I’ll tell you the thing that just strikes me is what I look at so often is, you know, how do we look at workforce and how do we support workforce? and the looking like you were talking, Danielle, from an, from the individual end of one worker perspective, it is almost impossible for me. I know we, you, you can’t look at this without looking at the context of the pandemic.
You can’t look at the context with people being forced to wear masks or vaccines irrespective of where you fall on that spectrum of your belief. . But what I look at from all the work I’ve been doing around brain science and trauma informed is I, there’s no way you can separate that from just basic exhaustion, and reevaluation.

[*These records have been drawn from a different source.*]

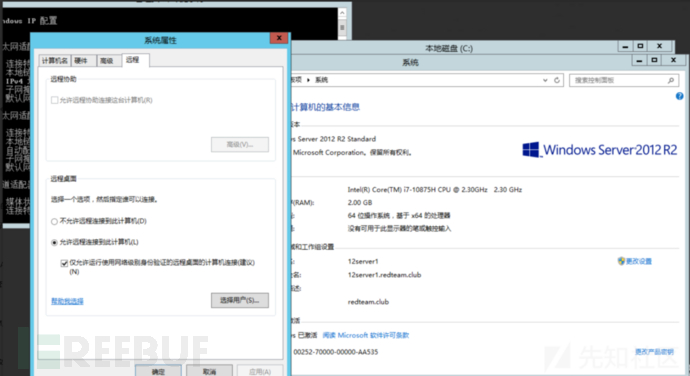Select 允许远程连接到此计算机 radio option
The height and width of the screenshot is (376, 690).
point(54,243)
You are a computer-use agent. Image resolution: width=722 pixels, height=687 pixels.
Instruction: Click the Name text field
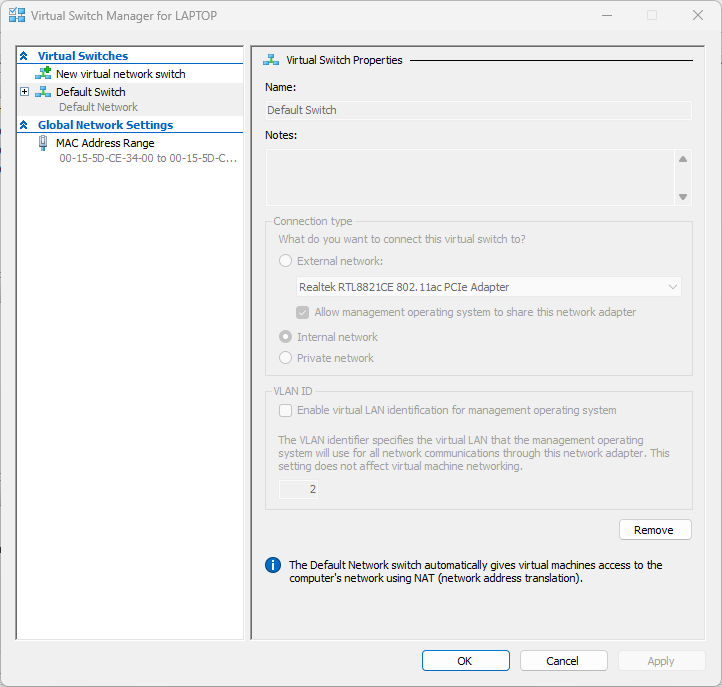(478, 110)
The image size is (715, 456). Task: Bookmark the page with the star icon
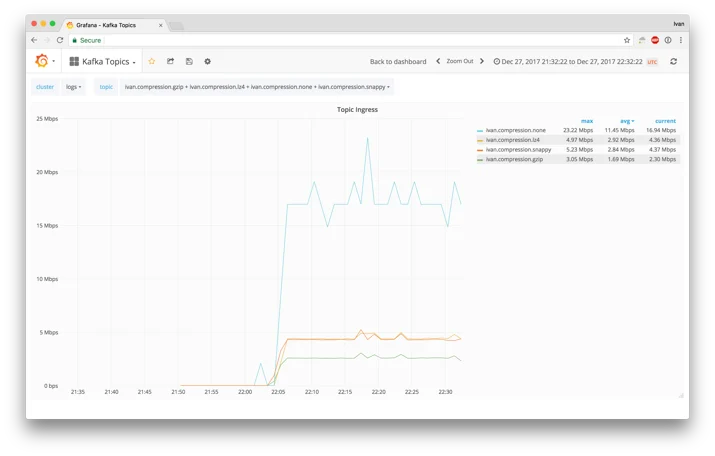[x=627, y=40]
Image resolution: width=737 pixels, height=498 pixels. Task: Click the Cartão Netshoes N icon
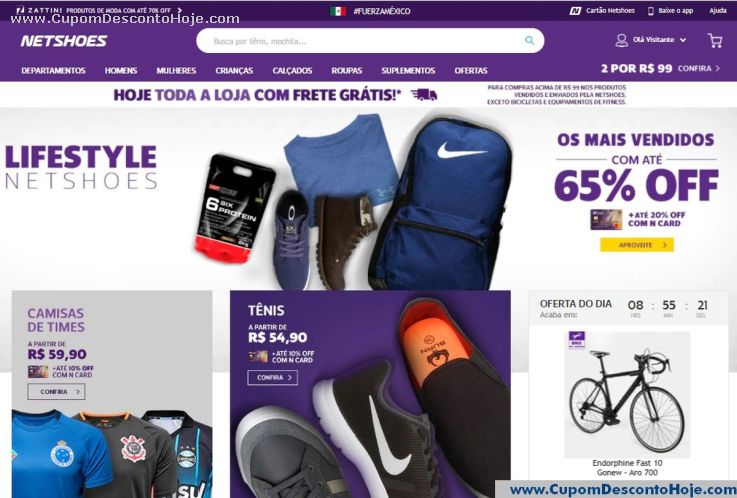(x=575, y=11)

I think. So partly, I think there’s kind of that fight, flight, freeze perspective in terms of, I think people are just so exhausted. It’s like literally dragging yourself to work on a Monday morning of just mental and emotional spiritual fatigue. And getting yourself through the day. I think the, the chronic exposure to trauma, when you look at, you know, complex trauma and, issues, there’s just, there’s no way people are gonna drink their cup of coffee and skip into work every day.
When they’ve got all the family issues and the social issues and the community issues and the political issues going on. I think people are just exhausted and can’t find reprieve. So there’s part of it that I think is that term quiet, Quit. accurate because it seems like it’s a workforce issue versus a public health or public mental health issue.
So that’s one thing that I think of just as we’re just chatting about it before we launch the podcast. Those are things that I’m thinking about just from a brain science perspective versus a kind of a stigmatizing or a labeling perspective. What’s the accuracy of what’s going on? Yeah. There’s a, there’s a term that comes to mind as we’re kind of talking about this for coming into it, of presenteeism is what I remember hearing about, before this quiet quitting where, people are showing up to work, but.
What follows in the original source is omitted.